§ **Work instructions**
The required result is a copy of each line below in which "Open" appears.

┌─ Input for this task

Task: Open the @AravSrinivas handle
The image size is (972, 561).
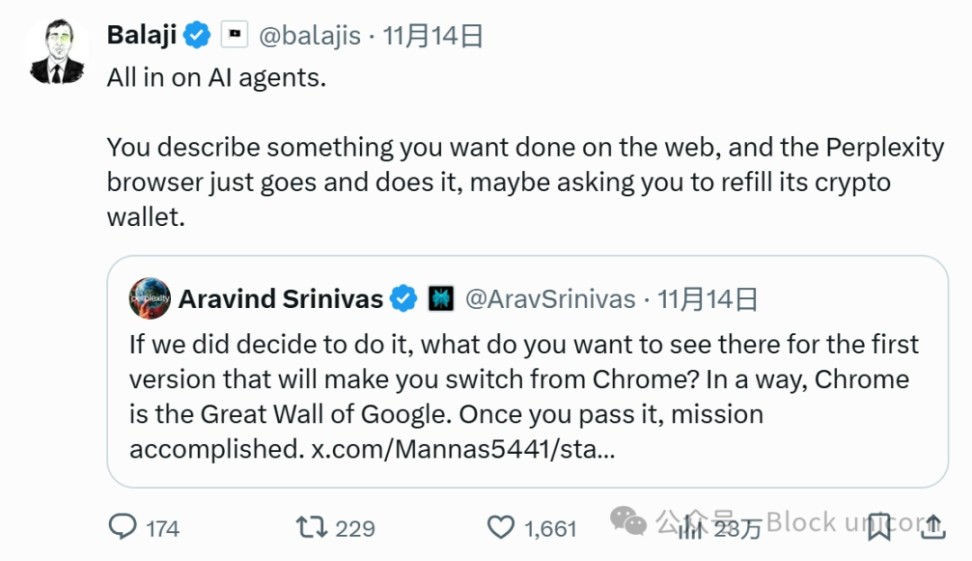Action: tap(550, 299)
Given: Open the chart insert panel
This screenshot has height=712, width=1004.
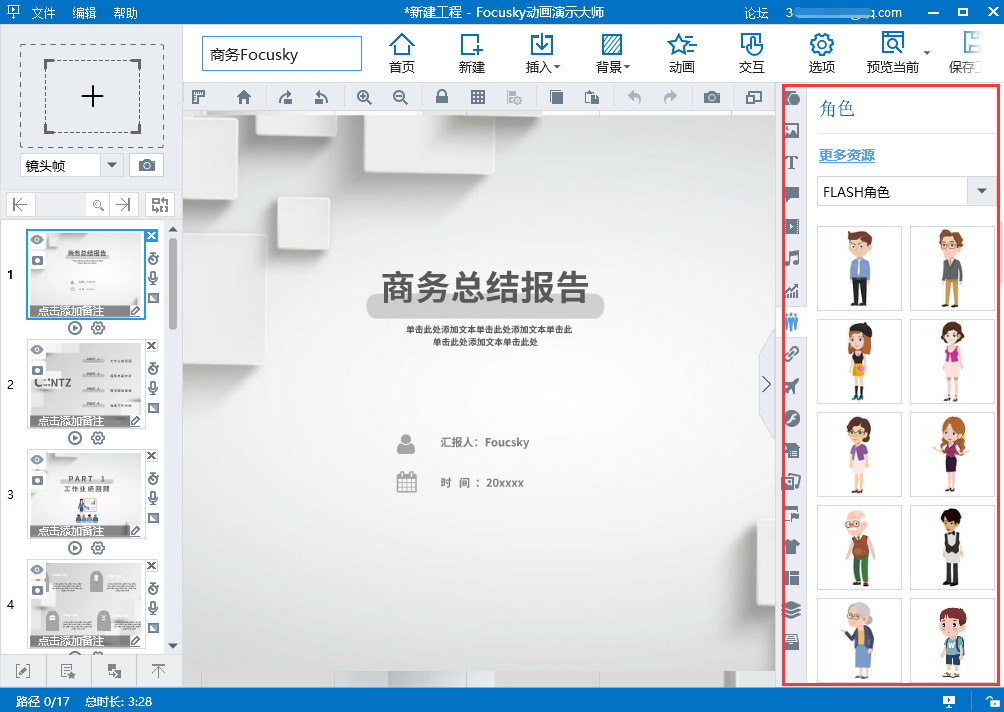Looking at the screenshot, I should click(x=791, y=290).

└─

§ **Exercise result**
Task: Open the @AravSrinivas handle
Given: Open the chart insert panel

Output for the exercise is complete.